Optimizing chromatographic resolution for simultaneous quantification of long chain alkenones, alkenoates and their double bond positional isomers

We report here our latest attempt to optimize gas chromatographic (GC) separation of long chain alkenones and alkenoates from haptophyte cultures and sediments. Building upon the previously reported separation using VF-200 ms column (60 m × 250 μm × 0.1 μm) (Longo et al., 2013), we tested multiple GC columns with different column length, film thickness and variable loadings of poly(trifluoropropylmethylsiloxane) stationary phase from two separate manufacturers (Agilent and Restek).

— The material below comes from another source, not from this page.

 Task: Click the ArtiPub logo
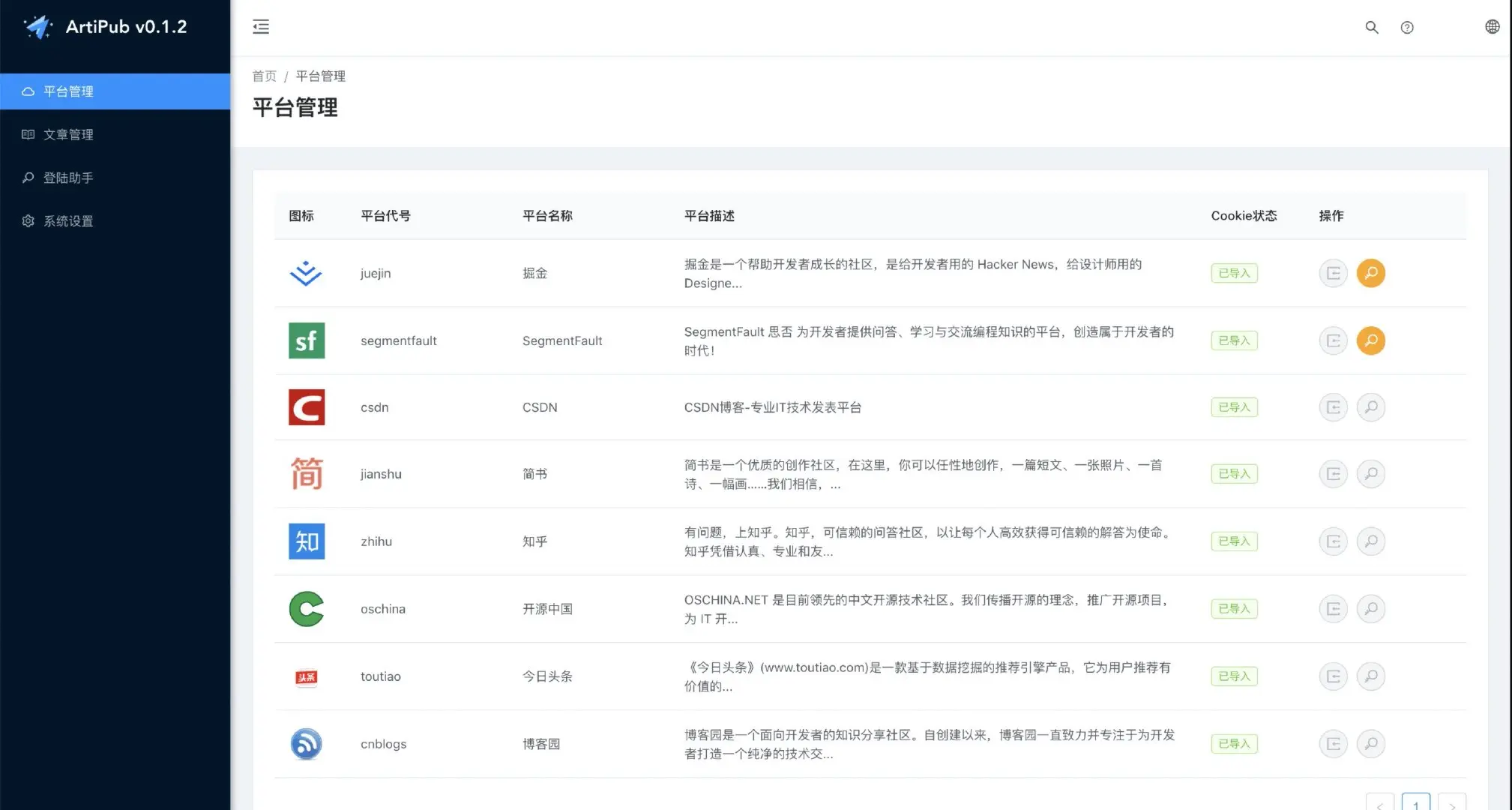pyautogui.click(x=37, y=27)
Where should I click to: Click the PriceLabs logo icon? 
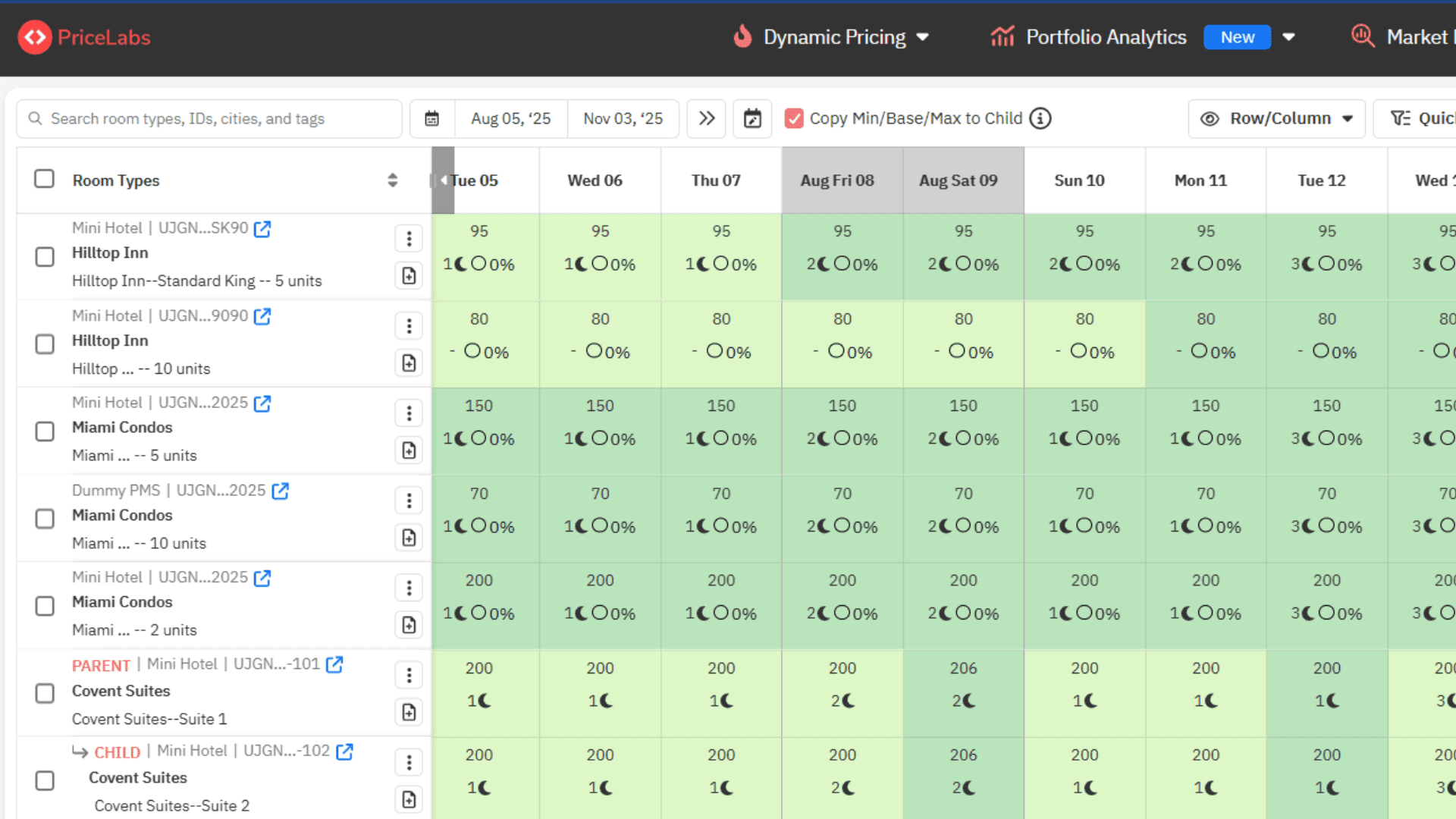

We show that Rtx-200 (105 m × 250 μm × 0.25 μm) GC column completely eliminates the co-elution between long chain alkenones and alkenoates, fully resolves the previously partially co-eluting alkenones (e.g., C38:2 ethyl and C38:4 methyl alkenones) and improves the resolution of alkenone and alkenoate double bond positional isomers. Since the debut of the alkenone paleothermometer three decades ago, long chain alkenoates have always been considered an annoyance for paleotemperature reconstructions and are routinely removed by saponification. Our new separation method simplifies the sample preparation for alkenone analysis and improves the application of alkenone/alkenoate proxies, which opens the door for paleoclimate application of alkenoate-based paleothermometers alongside alkenones. We also report the structure determination of new alkenoate isomers using dimethyl disulfide derivatization.